**What you need to do:**
Could you lay out everything from the line containing "Click the 华安中证申万食品饮料ETF name" down to the line containing "Action: (32, 255)" as a Markdown table with columns headed Row and Line, skipping any blank lines?

A series of records:
>> start
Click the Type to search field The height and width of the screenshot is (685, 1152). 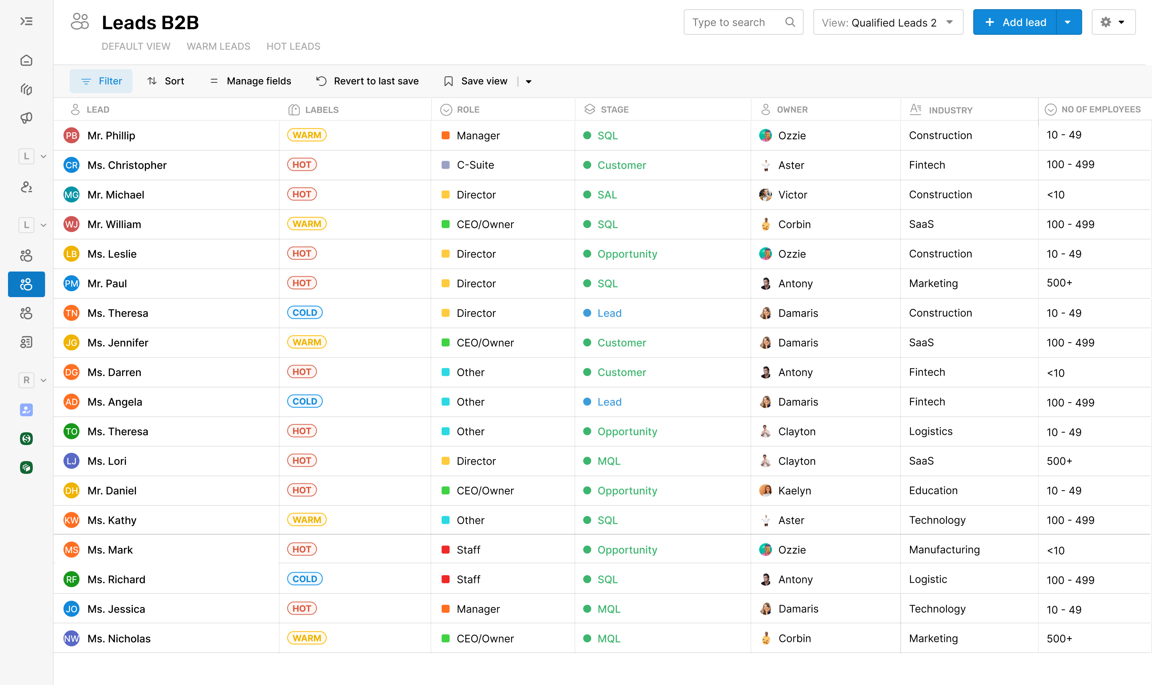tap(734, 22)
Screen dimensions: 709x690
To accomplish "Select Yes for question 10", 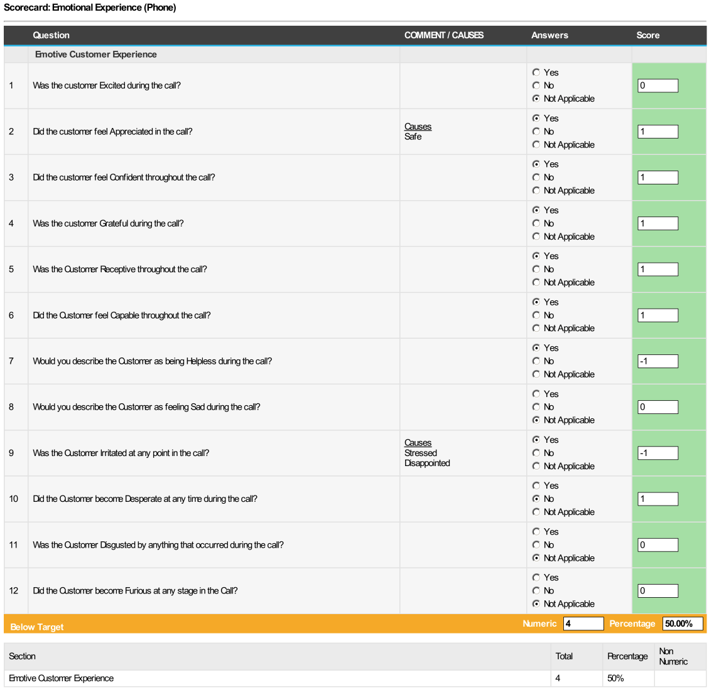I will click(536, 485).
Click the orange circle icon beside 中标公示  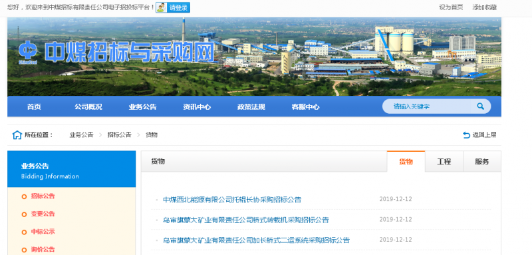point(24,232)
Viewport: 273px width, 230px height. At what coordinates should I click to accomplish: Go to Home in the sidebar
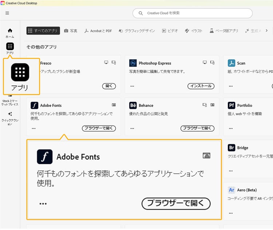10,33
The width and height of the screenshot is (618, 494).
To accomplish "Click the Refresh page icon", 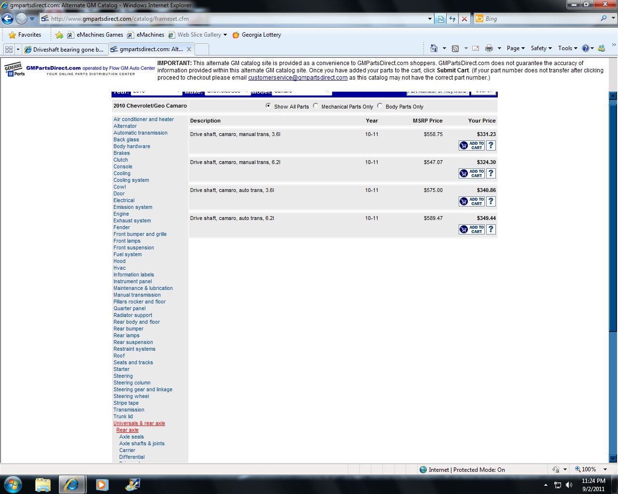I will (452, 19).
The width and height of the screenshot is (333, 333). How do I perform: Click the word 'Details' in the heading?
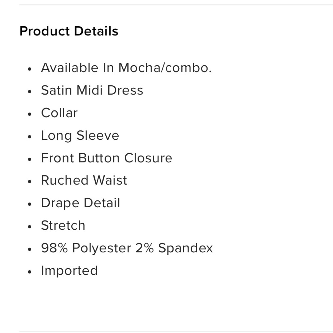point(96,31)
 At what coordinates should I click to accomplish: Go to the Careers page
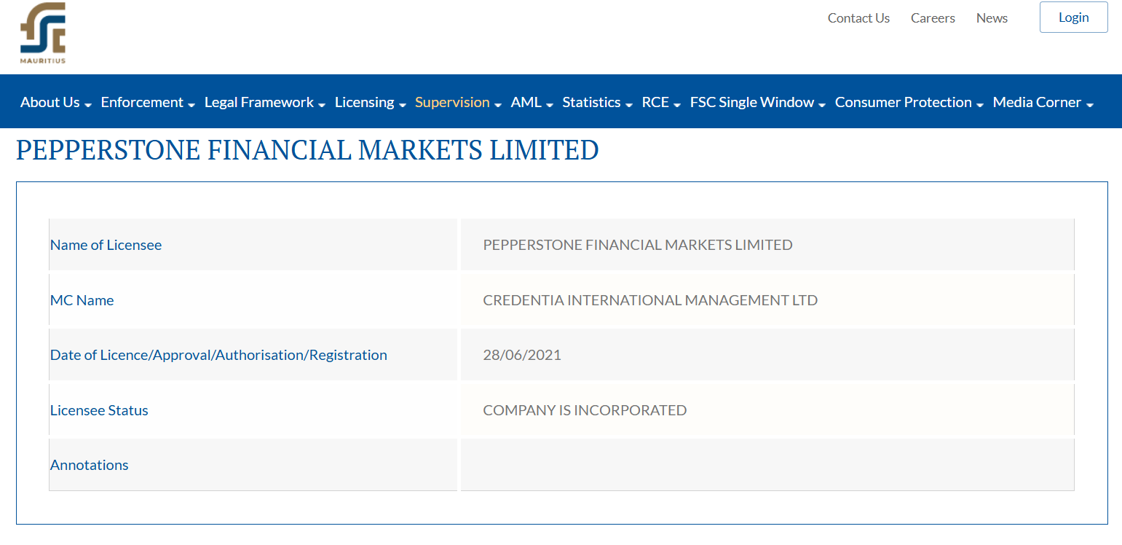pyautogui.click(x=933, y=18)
>> end
>> start
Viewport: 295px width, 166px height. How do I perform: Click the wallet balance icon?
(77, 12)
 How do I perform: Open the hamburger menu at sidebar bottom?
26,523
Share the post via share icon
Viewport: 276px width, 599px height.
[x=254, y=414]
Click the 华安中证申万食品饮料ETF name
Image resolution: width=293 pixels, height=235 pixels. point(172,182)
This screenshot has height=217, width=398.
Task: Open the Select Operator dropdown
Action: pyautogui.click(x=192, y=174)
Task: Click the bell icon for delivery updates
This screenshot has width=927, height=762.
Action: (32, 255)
>> end
**Finished answer:**
| Row | Line |
|---|---|
| 1 | Click the 华安中证申万食品饮料ETF name |
| 2 | Image resolution: width=293 pixels, height=235 pixels. point(172,182) |
| 3 | This screenshot has height=217, width=398. |
| 4 | Task: Open the Select Operator dropdown |
| 5 | Action: pyautogui.click(x=192, y=174) |
| 6 | Task: Click the bell icon for delivery updates |
| 7 | This screenshot has width=927, height=762. |
| 8 | Action: (32, 255) |